Bala's Museum
- Location: Bala, Ontario, Canada
- Type: Lucy Maud Montgomery,
- Director: Jack Hutton and Linda Hutton
- Website: Official website

= Bala's Museum =

Bala's Museum, officially with the sub-name "With Memories Of Lucy Maud Montgomery", is a museum located in Bala, Ontario, Canada. It is owned and operated by Jack Hutton and Linda Hutton.

The museum was formerly a boarding house operated by Fanny Pike at the beginnings of the 1900s and now houses artifacts from the Muskoka region from its founding by Thomas Burgess as well as those pertaining to Lucy Maud Montgomery, the author of the Anne of Green Gables series and The Blue Castle.
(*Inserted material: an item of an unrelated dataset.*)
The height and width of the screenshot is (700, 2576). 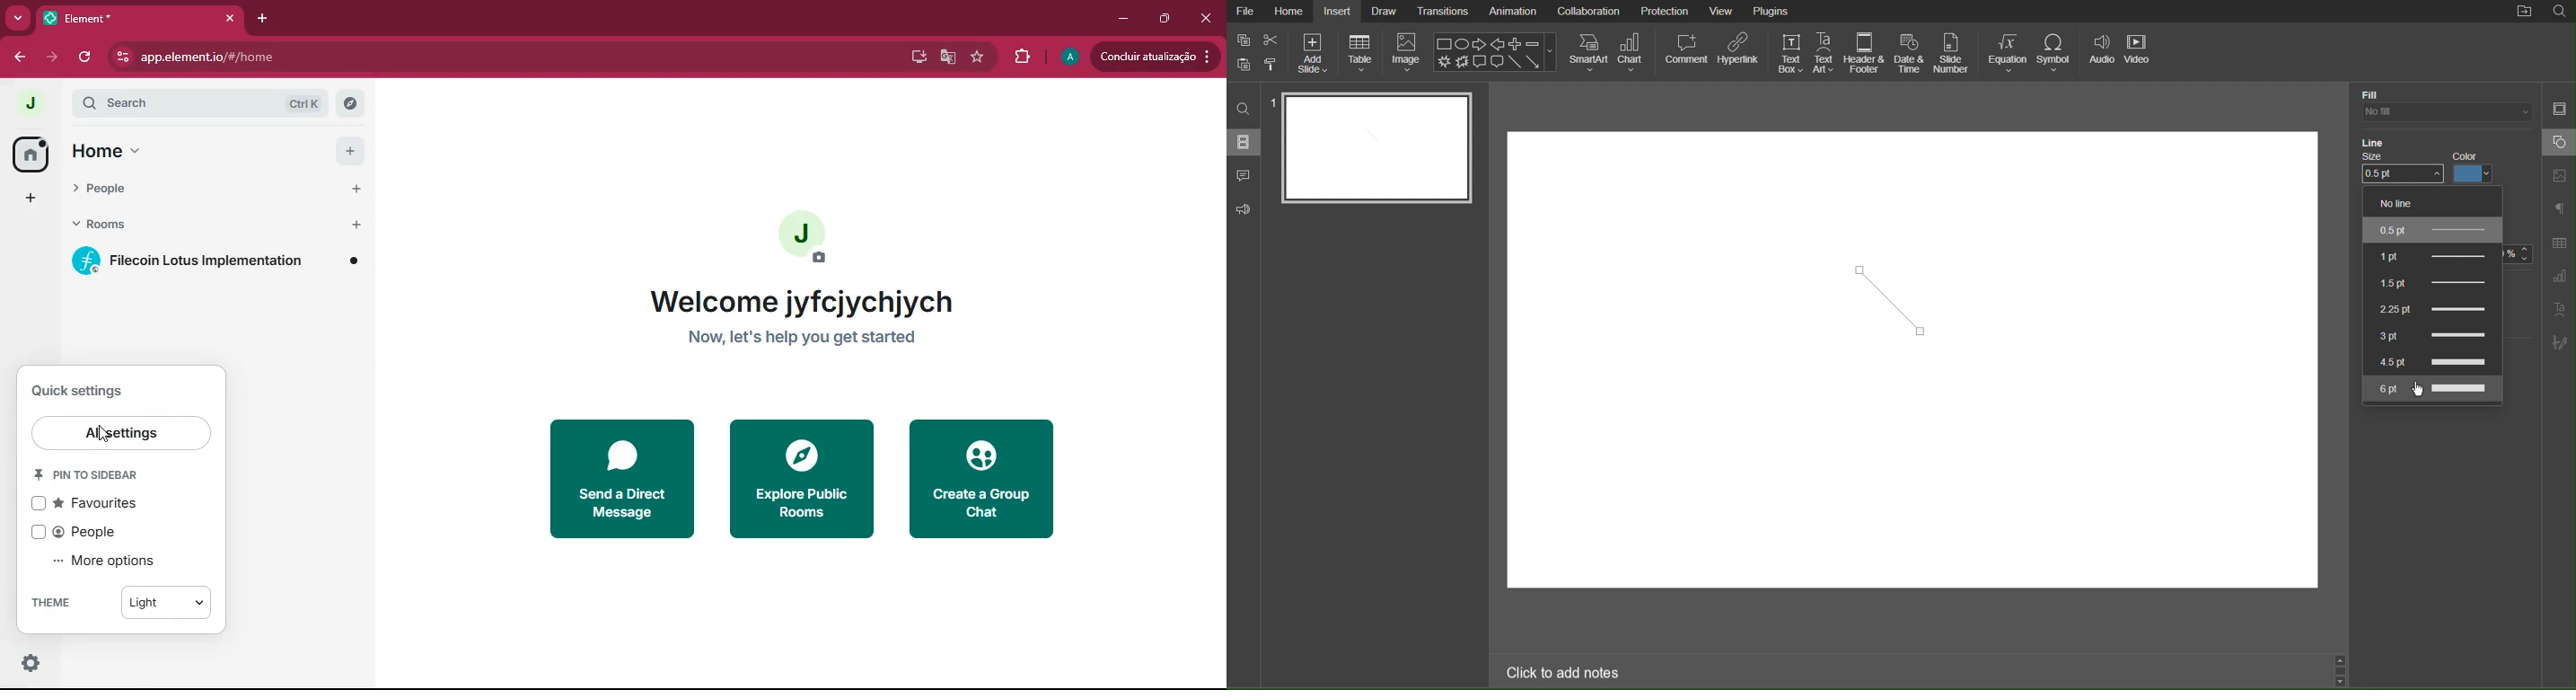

It is the only museum of its kind outside of Prince Edward Island to do so. It sees visitors from around the world regularly, especially for the annual Anne of Green Gables Day, with re-enactments of Montgomery's two-week visit to the region in 1922.

==Origins==

While on their honeymoon in Prince Edward Island, Linda and Jack Hutton discovered that Montgomery visited Bala for two weeks in 1922. The Tree Lawn Tourist Home, where Montgomery ate her meals while visiting the region, had been for sale for six years, and the couple bought the building to prevent its destruction. The couple opened a museum dedicated to Montgomery on July 24, 1992. It was the first museum to focus on Montgomery's life and her work in Ontario.

==Collections==

The museum features dioramas depicting scenes from Montgomery's book Anne of Green Gables. The museum also displays a first-edition copy and foreign language translations of the Green Gables book. A copy of The Delineator from 1905, featuring a painting of Montgomery by George Gibbs, is also part of the museum's collection. This painting is used as the front cover illustration of various editions of the Green Gables book.

The museum's most expensive acquisition is the original sheet music from the 1919 Anne of Green Gables film. They bought the sheet music from eBay, discovering after the auction that they were bidding against the National Library of Canada. Although the film was destroyed, the museum has acquired film stills from the production of the movie.

The collection also includes items from Montgomery's life, including a silver tea set gifted to Montgomery for her 1911 wedding, a basket where the author kept her letters and excerpts from her diary during her visit to Bala.

==Historical designation==

In 2013, the museum was designated as a historical site by the township of Muskoka Lakes.